# Forum Home Renovation Pools, Spa & Water Features  Outdoor Spa Purchase - New or Second Hand

## dazzler

Hi all 
Looking at buying a 5 to 6 person outdoor spa. 
I know's nothing about them. 
What are your thoughts, experiences on buying new or second hand.  Some (many?) of the second hand ones mention new pumps being fitted etc.  Is there a short life span for these pumps or is that down to a quality issue? 
Are there certain brands of pump or jets to keep an eye out for. 
Cheers
Dazzler

----------


## laceym

How much do you want to spend? we're looking at getting a new one for our new place we're building.  
Was at costco the other day and they had a pretty wiz bang one for about 4.5k + 400 Delivery. 
Now thats not bad for a new spa! and it looked quality. 
I would be a bit nervous about buying a second hander as for saving a few thousand you lose all the warranty and support that comes with a new one. 
and usually its you who has to go and rip it out find a group of friends to help you lift it then same process all over again to install it 
way too much work  :Blush7:

----------


## dazzler

Hi 
Yeah I think your on the money. 
About 10yrs ago we had a 'cheapie' and it was great.  I ended up packing bradford batts around every nook and cranny and it shut it right up.   
cheers

----------


## ben0

I bought a second hand below ground spa about 4 years ago.
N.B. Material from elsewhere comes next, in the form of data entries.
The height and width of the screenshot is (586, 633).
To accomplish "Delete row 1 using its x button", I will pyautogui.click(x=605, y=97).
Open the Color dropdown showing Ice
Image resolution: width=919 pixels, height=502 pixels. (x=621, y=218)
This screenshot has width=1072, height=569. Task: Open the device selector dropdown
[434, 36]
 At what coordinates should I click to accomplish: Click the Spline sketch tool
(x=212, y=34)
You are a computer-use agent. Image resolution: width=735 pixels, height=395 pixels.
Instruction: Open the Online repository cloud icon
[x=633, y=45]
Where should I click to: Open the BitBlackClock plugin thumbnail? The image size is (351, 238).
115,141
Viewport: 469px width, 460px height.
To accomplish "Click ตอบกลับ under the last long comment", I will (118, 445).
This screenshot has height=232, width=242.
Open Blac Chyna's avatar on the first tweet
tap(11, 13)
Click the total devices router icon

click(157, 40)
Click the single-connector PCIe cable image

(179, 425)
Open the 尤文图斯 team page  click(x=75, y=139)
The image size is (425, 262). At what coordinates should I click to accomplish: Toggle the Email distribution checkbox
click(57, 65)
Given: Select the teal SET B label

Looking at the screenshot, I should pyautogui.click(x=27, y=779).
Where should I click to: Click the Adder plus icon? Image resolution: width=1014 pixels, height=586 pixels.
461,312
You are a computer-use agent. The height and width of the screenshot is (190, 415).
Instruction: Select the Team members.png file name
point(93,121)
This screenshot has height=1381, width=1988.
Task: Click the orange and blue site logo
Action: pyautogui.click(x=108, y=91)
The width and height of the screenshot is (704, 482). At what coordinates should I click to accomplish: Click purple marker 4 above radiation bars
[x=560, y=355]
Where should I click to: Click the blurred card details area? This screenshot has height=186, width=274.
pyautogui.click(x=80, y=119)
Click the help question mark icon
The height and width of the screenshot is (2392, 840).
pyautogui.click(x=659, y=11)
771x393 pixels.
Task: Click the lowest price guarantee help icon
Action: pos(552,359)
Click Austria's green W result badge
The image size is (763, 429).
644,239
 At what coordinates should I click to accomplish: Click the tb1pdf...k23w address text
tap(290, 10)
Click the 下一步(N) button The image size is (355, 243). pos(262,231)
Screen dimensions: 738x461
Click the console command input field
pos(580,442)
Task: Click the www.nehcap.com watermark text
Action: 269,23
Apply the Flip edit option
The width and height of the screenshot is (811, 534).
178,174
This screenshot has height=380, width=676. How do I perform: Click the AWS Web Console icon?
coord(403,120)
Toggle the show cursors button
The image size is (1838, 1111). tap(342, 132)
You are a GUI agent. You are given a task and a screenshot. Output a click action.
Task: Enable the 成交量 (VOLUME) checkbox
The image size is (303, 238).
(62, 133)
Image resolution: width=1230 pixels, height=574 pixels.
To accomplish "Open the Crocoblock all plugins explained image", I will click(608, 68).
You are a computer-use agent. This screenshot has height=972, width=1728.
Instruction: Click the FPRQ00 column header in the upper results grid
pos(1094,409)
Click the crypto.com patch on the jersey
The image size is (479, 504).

DIY install (apart from the gas heater) was fairly easy. The thing has worked well since. 
Pumps are cheap (okay a few hundred) but the heater and spa shell are big ticket items. New gas heater is 2000+ and when mine brock down the speclist said most repiars cost 150 or 600 (minor vs major part).  
When buying the second hand spa I made it clear to the seller that if I saw any water damage/runoff under the spa that I wouldn't be purchasing it!

----------


## sammyhilton25

Like what the others are asking, I want to know what's your budget for your spa. While it's cheaper to buy a second-hand spa, you still don't know about it's quality. It could last long when it is well-maintained.

----------


## aabamo

Do you want self contained? or in the ground?  
self contained ones range from 4-12 k depending on size, specs, seats, fitout etc .. pumps are small ( but powerful ) and all the equipment is jammed in,  with spaghetti like flexi pipe running everywhere. Like most stuff there is good brands and crappy brands.  
In ground you could spend alot more. Take a while to build but this way your equipment is further away, decreasing pump/blower noise. typical setup involves a gas  heater, pump, cartridge filter. You'll also need bromine and a floating dispenser and some buffer on hand to keep the water balanced and clean.  
I think that for a 5-6 seater you would be checking out some of the self contained models. the jet configs look really good. plug and play convenience.

----------